This?

Wednesday, July 18, 2007

Work for Hire

So, here's the stuff I put together for KPMG last night. Two strips and some character sketches.












A little necessary info: these are one-page strips intended for the back page of a publication that KPMG (again, the global accountancy firm) is distributing to college campuses across the U.S. to recruit new 'talent.'

I like them, even though it's to a theme. Since it's been fifteen years since I was in college myself, I read a couple of Jessica Abel collections to give myself the slice-of-life flavor I wanted in the clothes-shopping strip. The other strip, I figured I'd just do a straight-forward punchline set-up and delivery. Hopefully, it's not too forced.

Curiously, the lead designer was sort of disquieted when he saw the strips. I was able to piece together that he expected to see finished work along the lines of what was in my portfolio - which is totally bizarre, when you consider that these things were absolutely intended as first-draft offerings, and so by nature would not have any labor-intensive finish to them whatsoever. Lord knows what he was expecting: a completely finished full-color strip, that I would then redraw completely from scratch when someone didn't feel it matched? I'd say the odd answer is yes, and it's weird that the lead DESIGNER would expect work of that level for a first draft. Obviously, he knows a lot about design process but very little about illustration in general or comics in particular.

I guess that's Illustrator, Photoshop, Quark, et al., that's skewed people's perspectives on things like this - when your first comp can look like the finished version, everyone expects perfection from the start.

Not like I'm complaining.
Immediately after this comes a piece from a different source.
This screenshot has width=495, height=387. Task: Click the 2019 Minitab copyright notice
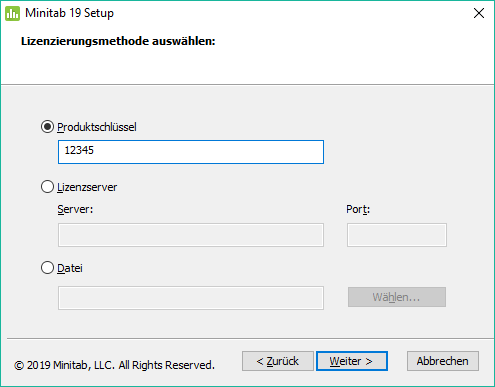114,365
It's the desktop publishing revolution that has given me a career.

Anyway, Yesenia liked them both very much, which totally brightened my day, I must add.

The two characters are, of course, myself and Yesenia. The Dave stand-in is yet another variation on Dan Miller from At the End of the World with my Sister, not necessarily because I'm into self-plagarism (although Dan himself was a variation on an earlier character of mine, Hammond Cheese, Private Eye), but because when I do work like this where I figure I'm going to be drawing a lot of one character and I want to keep them on-model, I like to make it as easy on myself as possible. When I'm drawing a variation of a character I've been drawing in one form or other since 1986, I can focus on storytelling and polish, and just let the characters 'act.'

Anyway, more on this as it develops.

D.

3 comments:

Unknown said...

I didn't get the ending of the first one. Please explain it to me and I will tell you how I, personally, would make it more explicit.
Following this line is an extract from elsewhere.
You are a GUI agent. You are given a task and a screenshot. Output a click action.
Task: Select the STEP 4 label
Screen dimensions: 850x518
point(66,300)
Other than that, they look great- very professional and polished, yet loose.

Very nize...

JN

Dave Kopperman said...

It's supposed to reflect his general ambivalence. Specifically, at entering the work-force and leaving college behind - and it may be that his relationship with the girl is unconsummated on his part, but he'd like for it to be.

At any rate, I'd be happy if it just showed that he's still worried about something. The rest can be left up to the reader. Maybe what needs to be reinforced is that the next day is his FIRST day, and he's shopping for that. In other words, all his anxieties about the job are being channeled into clothes shopping.

I wish I had two pages, that's for sure.

D.

Unknown said...

Maybe add a balloon in the last panel: "I will?"

Just an idea.

Hey, the first new Nexus is out, after a ten year hiatus!

It's great to have it back. I consider the first 23 or so issues (up til Rude took his first extended break) to be classics- the definitive Nexus. The Dark Horse mini-series were a bit underwhelming at times, but were still excellent and easily the best things out in their time.

Kinda sad- the last two mini-series ("God Con" and "Nightmare in Blue", both 1997) must have got minimal orders because I don't even remember seeing them anywhere. Do you?

Anyway, this new one looks and reads great. It's called "Space Opera." And it's self-published by Steve Rude (with Mike Baron writing, of course- if anyone can lay claim to being the Lennon & McCartney of comics, it's these two).